■ **SPRÓBUJ SAM**
Przepisz wszystkie poniższe wpisy bez żadnych zmian.

Zapisane pozycje

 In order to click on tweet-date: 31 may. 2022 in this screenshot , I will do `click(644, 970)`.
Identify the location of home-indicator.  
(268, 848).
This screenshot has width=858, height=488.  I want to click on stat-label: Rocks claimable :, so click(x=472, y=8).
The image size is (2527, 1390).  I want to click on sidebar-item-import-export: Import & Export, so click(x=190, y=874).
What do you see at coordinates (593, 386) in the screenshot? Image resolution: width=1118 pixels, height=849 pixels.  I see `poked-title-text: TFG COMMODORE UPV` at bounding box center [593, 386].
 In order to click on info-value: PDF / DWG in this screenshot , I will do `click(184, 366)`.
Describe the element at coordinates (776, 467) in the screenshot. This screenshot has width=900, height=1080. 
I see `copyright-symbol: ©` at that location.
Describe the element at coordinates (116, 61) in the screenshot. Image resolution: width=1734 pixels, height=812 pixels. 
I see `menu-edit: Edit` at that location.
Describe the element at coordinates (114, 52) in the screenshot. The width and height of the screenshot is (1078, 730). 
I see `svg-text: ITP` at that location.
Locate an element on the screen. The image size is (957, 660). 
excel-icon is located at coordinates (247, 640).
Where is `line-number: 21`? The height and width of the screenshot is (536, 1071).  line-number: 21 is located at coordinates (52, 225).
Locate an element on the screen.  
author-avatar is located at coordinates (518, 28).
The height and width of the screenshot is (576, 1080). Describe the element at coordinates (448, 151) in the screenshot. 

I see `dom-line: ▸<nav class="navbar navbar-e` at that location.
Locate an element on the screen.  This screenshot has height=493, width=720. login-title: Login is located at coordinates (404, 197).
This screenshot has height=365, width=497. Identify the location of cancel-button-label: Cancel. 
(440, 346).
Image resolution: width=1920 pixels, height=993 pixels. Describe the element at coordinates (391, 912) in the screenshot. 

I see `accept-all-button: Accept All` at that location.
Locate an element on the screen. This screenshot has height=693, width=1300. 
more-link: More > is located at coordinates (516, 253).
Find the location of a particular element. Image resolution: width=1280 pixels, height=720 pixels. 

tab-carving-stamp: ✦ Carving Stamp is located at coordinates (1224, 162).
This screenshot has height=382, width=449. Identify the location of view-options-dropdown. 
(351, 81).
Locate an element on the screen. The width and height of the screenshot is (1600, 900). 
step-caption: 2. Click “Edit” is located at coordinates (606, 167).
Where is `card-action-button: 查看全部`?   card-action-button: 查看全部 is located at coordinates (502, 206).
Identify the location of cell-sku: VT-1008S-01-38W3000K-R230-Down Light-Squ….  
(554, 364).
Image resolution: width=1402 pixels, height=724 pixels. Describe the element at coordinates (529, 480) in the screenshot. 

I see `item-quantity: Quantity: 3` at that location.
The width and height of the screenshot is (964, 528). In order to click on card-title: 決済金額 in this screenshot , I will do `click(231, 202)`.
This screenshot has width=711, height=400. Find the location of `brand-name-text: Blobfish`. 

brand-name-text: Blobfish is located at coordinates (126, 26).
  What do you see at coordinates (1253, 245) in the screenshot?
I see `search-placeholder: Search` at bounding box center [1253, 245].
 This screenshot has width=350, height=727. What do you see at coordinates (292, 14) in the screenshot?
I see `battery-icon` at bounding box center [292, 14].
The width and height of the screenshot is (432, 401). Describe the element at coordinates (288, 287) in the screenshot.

■ **WYNIK ZADANIA**
 In order to click on tweet-date: 31 may. 2022 in this screenshot , I will do `click(644, 970)`.
Identify the location of home-indicator.  
(268, 848).
This screenshot has width=858, height=488.  I want to click on stat-label: Rocks claimable :, so click(x=472, y=8).
The image size is (2527, 1390).  I want to click on sidebar-item-import-export: Import & Export, so click(x=190, y=874).
What do you see at coordinates (593, 386) in the screenshot? Image resolution: width=1118 pixels, height=849 pixels.  I see `poked-title-text: TFG COMMODORE UPV` at bounding box center [593, 386].
 In order to click on info-value: PDF / DWG in this screenshot , I will do `click(184, 366)`.
Describe the element at coordinates (776, 467) in the screenshot. This screenshot has width=900, height=1080. 
I see `copyright-symbol: ©` at that location.
Describe the element at coordinates (116, 61) in the screenshot. Image resolution: width=1734 pixels, height=812 pixels. 
I see `menu-edit: Edit` at that location.
Describe the element at coordinates (114, 52) in the screenshot. The width and height of the screenshot is (1078, 730). 
I see `svg-text: ITP` at that location.
Locate an element on the screen. The image size is (957, 660). 
excel-icon is located at coordinates (247, 640).
Where is `line-number: 21`? The height and width of the screenshot is (536, 1071).  line-number: 21 is located at coordinates (52, 225).
Locate an element on the screen.  
author-avatar is located at coordinates (518, 28).
The height and width of the screenshot is (576, 1080). Describe the element at coordinates (448, 151) in the screenshot. 

I see `dom-line: ▸<nav class="navbar navbar-e` at that location.
Locate an element on the screen.  This screenshot has height=493, width=720. login-title: Login is located at coordinates (404, 197).
This screenshot has height=365, width=497. Identify the location of cancel-button-label: Cancel. 
(440, 346).
Image resolution: width=1920 pixels, height=993 pixels. Describe the element at coordinates (391, 912) in the screenshot. 

I see `accept-all-button: Accept All` at that location.
Locate an element on the screen. This screenshot has height=693, width=1300. 
more-link: More > is located at coordinates (516, 253).
Find the location of a particular element. Image resolution: width=1280 pixels, height=720 pixels. 

tab-carving-stamp: ✦ Carving Stamp is located at coordinates (1224, 162).
This screenshot has height=382, width=449. Identify the location of view-options-dropdown. 
(351, 81).
Locate an element on the screen. The width and height of the screenshot is (1600, 900). 
step-caption: 2. Click “Edit” is located at coordinates (606, 167).
Where is `card-action-button: 查看全部`?   card-action-button: 查看全部 is located at coordinates (502, 206).
Identify the location of cell-sku: VT-1008S-01-38W3000K-R230-Down Light-Squ….  
(554, 364).
Image resolution: width=1402 pixels, height=724 pixels. Describe the element at coordinates (529, 480) in the screenshot. 

I see `item-quantity: Quantity: 3` at that location.
The width and height of the screenshot is (964, 528). In order to click on card-title: 決済金額 in this screenshot , I will do `click(231, 202)`.
This screenshot has width=711, height=400. Find the location of `brand-name-text: Blobfish`. 

brand-name-text: Blobfish is located at coordinates (126, 26).
  What do you see at coordinates (1253, 245) in the screenshot?
I see `search-placeholder: Search` at bounding box center [1253, 245].
 This screenshot has width=350, height=727. What do you see at coordinates (292, 14) in the screenshot?
I see `battery-icon` at bounding box center [292, 14].
The width and height of the screenshot is (432, 401). Describe the element at coordinates (288, 287) in the screenshot.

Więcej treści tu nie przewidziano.